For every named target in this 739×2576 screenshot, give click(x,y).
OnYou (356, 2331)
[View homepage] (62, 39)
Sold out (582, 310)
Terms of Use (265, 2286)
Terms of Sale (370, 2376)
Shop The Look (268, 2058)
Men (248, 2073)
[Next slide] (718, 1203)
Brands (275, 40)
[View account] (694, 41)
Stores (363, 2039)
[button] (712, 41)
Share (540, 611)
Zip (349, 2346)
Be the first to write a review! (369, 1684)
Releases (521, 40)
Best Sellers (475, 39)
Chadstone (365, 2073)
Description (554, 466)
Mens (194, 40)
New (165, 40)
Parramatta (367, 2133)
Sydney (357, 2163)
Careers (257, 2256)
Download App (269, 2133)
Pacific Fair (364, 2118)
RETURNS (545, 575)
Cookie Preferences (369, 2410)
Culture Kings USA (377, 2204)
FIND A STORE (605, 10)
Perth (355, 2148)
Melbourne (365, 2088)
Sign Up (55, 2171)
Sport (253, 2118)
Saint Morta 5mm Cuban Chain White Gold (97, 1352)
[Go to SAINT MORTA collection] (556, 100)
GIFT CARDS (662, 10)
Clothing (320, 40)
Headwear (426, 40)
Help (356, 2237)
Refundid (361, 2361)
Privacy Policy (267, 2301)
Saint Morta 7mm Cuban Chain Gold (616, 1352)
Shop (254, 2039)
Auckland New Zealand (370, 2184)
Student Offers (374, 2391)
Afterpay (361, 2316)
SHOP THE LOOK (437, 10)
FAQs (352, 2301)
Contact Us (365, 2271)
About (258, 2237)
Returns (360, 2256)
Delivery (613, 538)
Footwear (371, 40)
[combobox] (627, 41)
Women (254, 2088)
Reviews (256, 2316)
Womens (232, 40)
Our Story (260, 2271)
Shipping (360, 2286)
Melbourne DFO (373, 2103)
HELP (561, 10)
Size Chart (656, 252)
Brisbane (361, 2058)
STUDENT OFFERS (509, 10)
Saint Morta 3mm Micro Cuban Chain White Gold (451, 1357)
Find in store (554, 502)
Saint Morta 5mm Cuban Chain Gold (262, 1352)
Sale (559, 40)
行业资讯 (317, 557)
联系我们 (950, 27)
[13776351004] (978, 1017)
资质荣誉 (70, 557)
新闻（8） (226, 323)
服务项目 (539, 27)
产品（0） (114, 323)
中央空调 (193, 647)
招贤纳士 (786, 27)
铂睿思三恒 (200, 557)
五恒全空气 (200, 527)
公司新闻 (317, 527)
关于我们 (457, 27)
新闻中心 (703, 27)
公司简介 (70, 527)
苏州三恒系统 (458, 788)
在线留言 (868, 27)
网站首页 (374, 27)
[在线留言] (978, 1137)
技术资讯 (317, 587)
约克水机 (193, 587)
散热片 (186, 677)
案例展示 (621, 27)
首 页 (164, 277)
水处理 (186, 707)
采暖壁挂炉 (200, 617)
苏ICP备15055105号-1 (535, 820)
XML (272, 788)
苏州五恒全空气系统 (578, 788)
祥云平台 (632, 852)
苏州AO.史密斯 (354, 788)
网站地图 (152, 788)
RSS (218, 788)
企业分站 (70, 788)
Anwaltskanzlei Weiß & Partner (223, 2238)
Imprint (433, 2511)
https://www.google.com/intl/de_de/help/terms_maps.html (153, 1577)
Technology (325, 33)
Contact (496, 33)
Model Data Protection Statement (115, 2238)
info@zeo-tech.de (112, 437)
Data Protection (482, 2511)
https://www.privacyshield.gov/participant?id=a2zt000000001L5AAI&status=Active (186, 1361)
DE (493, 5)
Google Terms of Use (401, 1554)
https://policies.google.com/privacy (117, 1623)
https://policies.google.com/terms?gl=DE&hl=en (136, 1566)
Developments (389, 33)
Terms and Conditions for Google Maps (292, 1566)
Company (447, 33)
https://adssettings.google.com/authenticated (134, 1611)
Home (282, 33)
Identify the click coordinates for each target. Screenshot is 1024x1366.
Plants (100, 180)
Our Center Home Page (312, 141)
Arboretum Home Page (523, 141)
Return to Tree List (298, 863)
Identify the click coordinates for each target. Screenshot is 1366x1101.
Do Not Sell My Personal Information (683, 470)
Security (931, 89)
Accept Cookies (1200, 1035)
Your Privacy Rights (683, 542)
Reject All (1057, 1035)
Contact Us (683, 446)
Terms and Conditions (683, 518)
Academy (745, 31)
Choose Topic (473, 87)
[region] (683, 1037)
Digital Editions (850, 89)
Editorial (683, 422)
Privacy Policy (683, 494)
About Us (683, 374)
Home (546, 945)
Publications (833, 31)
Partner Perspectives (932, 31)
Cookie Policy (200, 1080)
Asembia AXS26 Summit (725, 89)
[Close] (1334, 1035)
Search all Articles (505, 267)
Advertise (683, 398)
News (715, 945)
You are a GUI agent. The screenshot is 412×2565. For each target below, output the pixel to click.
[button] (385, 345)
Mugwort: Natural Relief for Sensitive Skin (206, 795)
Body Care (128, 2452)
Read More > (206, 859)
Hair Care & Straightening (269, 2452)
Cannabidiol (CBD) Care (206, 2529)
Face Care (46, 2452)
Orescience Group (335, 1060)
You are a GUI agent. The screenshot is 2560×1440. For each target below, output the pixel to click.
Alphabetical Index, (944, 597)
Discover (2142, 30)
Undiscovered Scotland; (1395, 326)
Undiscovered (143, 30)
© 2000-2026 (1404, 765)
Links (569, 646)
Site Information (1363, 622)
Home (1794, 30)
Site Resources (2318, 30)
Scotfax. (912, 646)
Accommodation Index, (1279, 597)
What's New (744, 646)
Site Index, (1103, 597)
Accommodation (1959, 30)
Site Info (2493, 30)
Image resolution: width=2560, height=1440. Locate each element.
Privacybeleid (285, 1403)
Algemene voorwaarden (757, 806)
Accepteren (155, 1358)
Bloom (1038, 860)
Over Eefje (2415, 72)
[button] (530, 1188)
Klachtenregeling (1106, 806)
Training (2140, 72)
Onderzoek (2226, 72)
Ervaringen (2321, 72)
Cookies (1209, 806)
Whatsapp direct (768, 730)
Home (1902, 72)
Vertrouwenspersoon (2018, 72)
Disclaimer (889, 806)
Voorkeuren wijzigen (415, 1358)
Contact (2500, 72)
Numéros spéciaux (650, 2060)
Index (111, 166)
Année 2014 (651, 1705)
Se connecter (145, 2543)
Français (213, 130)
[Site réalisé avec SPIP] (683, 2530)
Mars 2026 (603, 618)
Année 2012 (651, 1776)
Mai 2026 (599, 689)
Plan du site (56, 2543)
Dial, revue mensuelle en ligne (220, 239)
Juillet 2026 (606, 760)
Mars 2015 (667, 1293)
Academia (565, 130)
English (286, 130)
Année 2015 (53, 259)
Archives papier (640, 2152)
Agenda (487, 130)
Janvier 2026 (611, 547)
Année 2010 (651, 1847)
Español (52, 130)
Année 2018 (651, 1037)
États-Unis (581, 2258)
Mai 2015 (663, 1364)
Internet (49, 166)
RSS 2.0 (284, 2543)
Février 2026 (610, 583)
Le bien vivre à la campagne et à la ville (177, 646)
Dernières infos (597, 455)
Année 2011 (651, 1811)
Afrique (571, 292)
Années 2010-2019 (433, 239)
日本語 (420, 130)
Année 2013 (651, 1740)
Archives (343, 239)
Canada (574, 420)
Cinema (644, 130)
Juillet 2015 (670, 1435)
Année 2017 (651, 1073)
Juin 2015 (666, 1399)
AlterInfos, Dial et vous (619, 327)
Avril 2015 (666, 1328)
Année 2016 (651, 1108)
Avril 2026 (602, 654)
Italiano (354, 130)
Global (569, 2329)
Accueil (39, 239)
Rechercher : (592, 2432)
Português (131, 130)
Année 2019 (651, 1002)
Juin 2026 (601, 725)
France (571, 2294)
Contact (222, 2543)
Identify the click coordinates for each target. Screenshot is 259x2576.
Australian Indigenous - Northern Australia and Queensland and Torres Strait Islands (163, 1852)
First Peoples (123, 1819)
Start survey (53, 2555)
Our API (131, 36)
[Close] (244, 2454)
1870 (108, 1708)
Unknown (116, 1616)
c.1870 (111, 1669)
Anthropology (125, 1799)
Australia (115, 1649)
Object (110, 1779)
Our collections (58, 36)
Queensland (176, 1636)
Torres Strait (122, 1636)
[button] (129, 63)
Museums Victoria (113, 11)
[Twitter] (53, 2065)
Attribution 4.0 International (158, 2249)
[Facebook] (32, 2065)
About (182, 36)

▬▬▬▬▬▬

**DIRECTIONS**
I need exact copies of the lines from the one holding "France (571, 2294)" through the end of the records above, and nothing beyond them.

**YOUR SOLUTION**
France (571, 2294)
Contact (222, 2543)
Identify the click coordinates for each target. Screenshot is 259x2576.
Australian Indigenous - Northern Australia and Queensland and Torres Strait Islands (163, 1852)
First Peoples (123, 1819)
Start survey (53, 2555)
Our API (131, 36)
[Close] (244, 2454)
1870 (108, 1708)
Unknown (116, 1616)
c.1870 (111, 1669)
Anthropology (125, 1799)
Australia (115, 1649)
Object (110, 1779)
Our collections (58, 36)
Queensland (176, 1636)
Torres Strait (122, 1636)
[button] (129, 63)
Museums Victoria (113, 11)
[Twitter] (53, 2065)
Attribution 4.0 International (158, 2249)
[Facebook] (32, 2065)
About (182, 36)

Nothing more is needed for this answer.